To do so, he referenced an 1819 Supreme Court ruling in a case involving Dartmouth University, in which Chief Justice John Marshall, in determining who exactly had standing in the case, described the university as an "artificial, immortal being." If such a thing can have an earthly form, the closest thing to Lawrence's mind was a university's mission, which boils down to the production of knowledge.
Defending that mission today means advocating for academic freedom and free inquiry, as well as for the liberal arts and sciences as a public good.
Structural change requires 'champions'
Julia Chinyere Oparah, provost and dean of faculty at Mills College, said during a session that reorienting faculty and staff around a shared mission was key to making often painful adjustments as the college worked to close a $9 million budget deficit.
The college made several changes. It reduced tuition by 36%, streamlined its curriculum and revised about two-thirds of its programs to make them more accessible to transfer students and reduce the number of under-enrolled classes. It also reorganized its academic structure, reinvested in areas of student need and forged partnerships with nearby colleges. Doing all of that took a massive cultural shift within the institution and required new thinking about its mission of educating students in the 21st century.
Tammeil Gilkerson, president of Laney College, which is part of California's Peralta Community College District, acknowledged the difficulties in corralling multiple institutions around a change-making enterprise. She referred to the Peralta district's partnership with Mills to develop a joint admissions pathway for students. It was accomplished, but it "needed champions," she said.
At another panel, administrators discussed how a shared leadership model can help institutions tackle problems that affect several divisions by identifying an issue and distributing the responsibility and power to solve it across them.
Cynthia Bauerle, dean of the College of Science and Mathematics at James Madison University, said the model has been shown to make people feel better about their work and help organizations perform better financially and operationally.
Higher ed is nervous about Trumpism
The president's name wasn't spoken often, but it doesn't take a doctorate in rhetoric to read the subtext of phrases like "our current moment" in a conference replete with references to trolls, post-truth, anti-intellectualism, illiberalism, anti-immigrant sentiment and other motifs associated with the movement President Donald Trump has come to represent.
That uneasiness, expressed both overtly and subtly throughout the conference, ran much deeper than the political leanings of college leaders. It cut to the sector's most deeply held values, even its reason for existence.
Pasquerella spoke of higher ed's historical mission of "educating for democracy" and its conflict with what many see as the post-truth era, defined by a widespread skepticism or even denial of authoritative data and disdain for experts. Other panels dealt with how to approach global education amid calls for "America First" foreign policy, and how to address campus conflicts over controversial speakers in light of several contentious campus visits from right-wing provocateurs.

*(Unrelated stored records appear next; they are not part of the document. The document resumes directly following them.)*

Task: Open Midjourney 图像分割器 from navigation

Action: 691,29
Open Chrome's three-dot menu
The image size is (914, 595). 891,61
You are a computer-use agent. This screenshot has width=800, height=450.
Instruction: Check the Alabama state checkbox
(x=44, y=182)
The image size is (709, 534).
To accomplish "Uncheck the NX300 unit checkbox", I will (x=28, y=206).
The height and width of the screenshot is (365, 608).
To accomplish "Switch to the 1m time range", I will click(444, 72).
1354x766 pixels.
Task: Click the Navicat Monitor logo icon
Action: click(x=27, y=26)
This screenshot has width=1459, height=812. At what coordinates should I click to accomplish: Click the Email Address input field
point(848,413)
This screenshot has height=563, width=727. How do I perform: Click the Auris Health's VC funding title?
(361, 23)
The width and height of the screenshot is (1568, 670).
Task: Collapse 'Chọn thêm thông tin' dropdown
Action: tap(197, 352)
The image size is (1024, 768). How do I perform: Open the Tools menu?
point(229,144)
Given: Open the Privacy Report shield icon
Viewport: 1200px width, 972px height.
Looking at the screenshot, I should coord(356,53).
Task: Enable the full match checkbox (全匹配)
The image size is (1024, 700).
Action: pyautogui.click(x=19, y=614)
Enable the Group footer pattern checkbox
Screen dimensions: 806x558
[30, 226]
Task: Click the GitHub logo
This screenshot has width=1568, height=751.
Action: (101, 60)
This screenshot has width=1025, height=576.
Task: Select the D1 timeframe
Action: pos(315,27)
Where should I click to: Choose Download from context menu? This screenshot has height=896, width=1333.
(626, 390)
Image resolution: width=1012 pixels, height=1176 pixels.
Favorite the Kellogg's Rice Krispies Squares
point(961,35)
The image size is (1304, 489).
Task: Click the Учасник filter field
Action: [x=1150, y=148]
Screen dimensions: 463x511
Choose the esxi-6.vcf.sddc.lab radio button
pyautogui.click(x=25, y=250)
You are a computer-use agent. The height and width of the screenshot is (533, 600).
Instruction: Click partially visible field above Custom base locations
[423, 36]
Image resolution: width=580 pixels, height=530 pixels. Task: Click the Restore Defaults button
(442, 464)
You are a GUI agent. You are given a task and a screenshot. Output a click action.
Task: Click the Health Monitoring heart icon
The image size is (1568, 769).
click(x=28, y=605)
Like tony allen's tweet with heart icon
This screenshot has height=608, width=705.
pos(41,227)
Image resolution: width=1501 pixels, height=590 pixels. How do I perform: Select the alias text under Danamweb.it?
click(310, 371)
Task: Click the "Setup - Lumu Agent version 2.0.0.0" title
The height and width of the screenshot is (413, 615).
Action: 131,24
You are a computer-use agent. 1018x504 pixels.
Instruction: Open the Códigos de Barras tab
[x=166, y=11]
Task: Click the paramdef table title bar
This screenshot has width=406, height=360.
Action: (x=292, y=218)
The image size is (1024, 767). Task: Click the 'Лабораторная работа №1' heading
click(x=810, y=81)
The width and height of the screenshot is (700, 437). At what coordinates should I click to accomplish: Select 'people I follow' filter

There were also generous helpings of a much older anxiety, that of higher education being limited to professional training. Even here, though, the president came up. At the opening plenary, Pasquerella referenced Trump's comments early last year that "vocational" school was a better term than community college. "A lot of people don't know what a community college means or represents," Trump said.
Discussing those comments, Eboo Patel, founder and president of Interfaith Youth Core, told a story of nurses from different backgrounds encountering a cadaver for the first time in their training and coming to the experience with their own cultural ideas of death, which might also diverge from those of a patient's family. Sensitive situations like those are "why we train nurses in liberal education," Patel said.